Action item:
Print the line that contains "Image resolution: width=893", then every line after it until the entries end, exactly as they read; do not include pictures.

━━━━━ Extracted records ━━━━━

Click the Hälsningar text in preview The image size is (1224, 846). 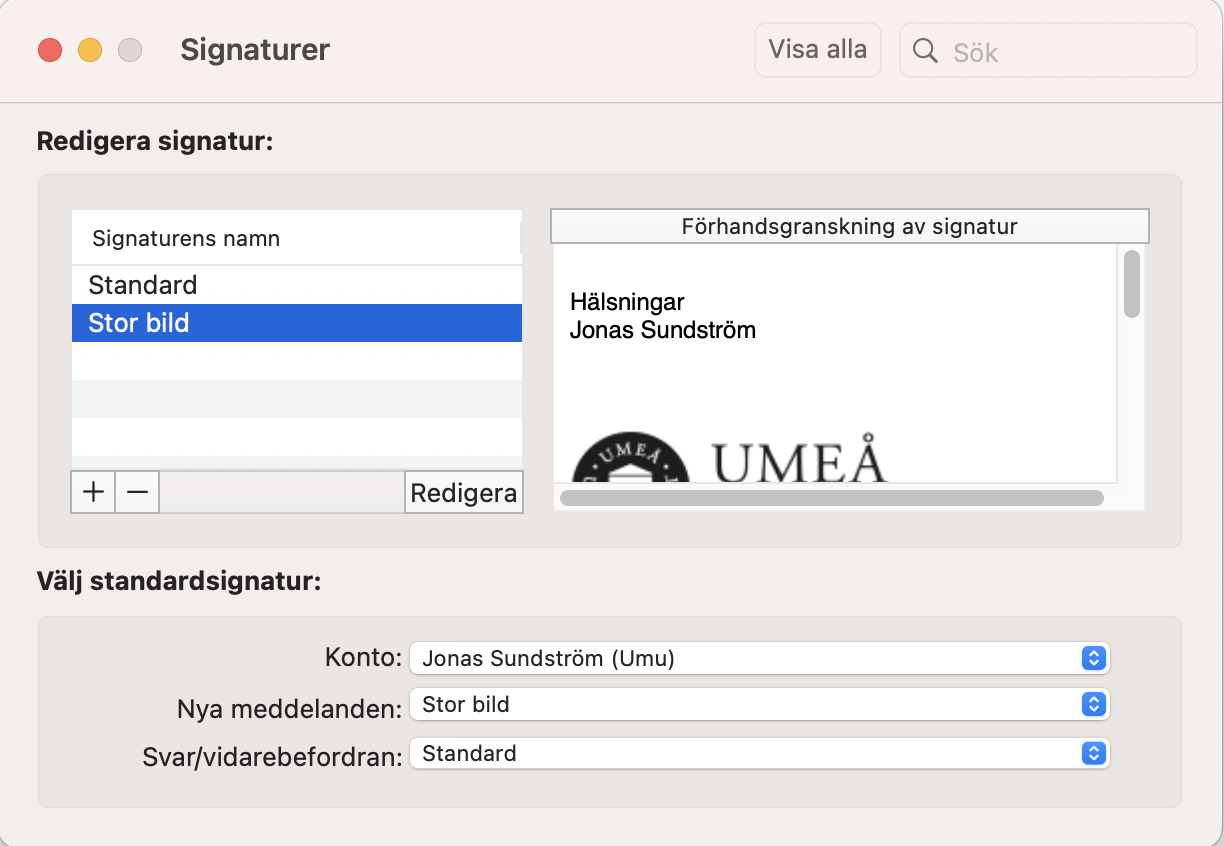point(627,302)
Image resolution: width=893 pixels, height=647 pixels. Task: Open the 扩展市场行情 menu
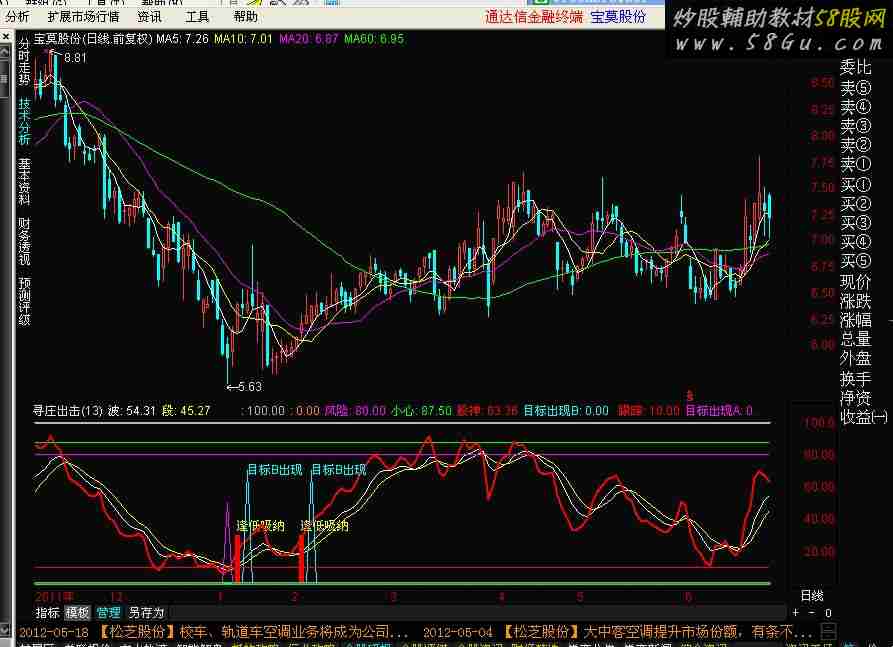(x=83, y=16)
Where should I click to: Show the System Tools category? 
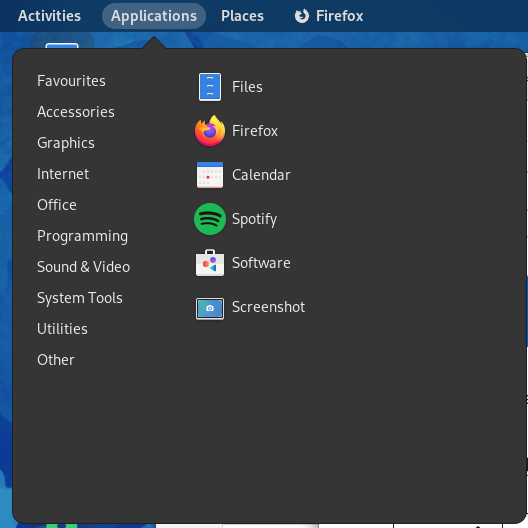pyautogui.click(x=80, y=298)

━━━━━

Answer section:
Image resolution: width=893 pixels, height=647 pixels. Task: Open the 扩展市场行情 menu
(x=83, y=16)
Where should I click to: Show the System Tools category? 
pyautogui.click(x=80, y=298)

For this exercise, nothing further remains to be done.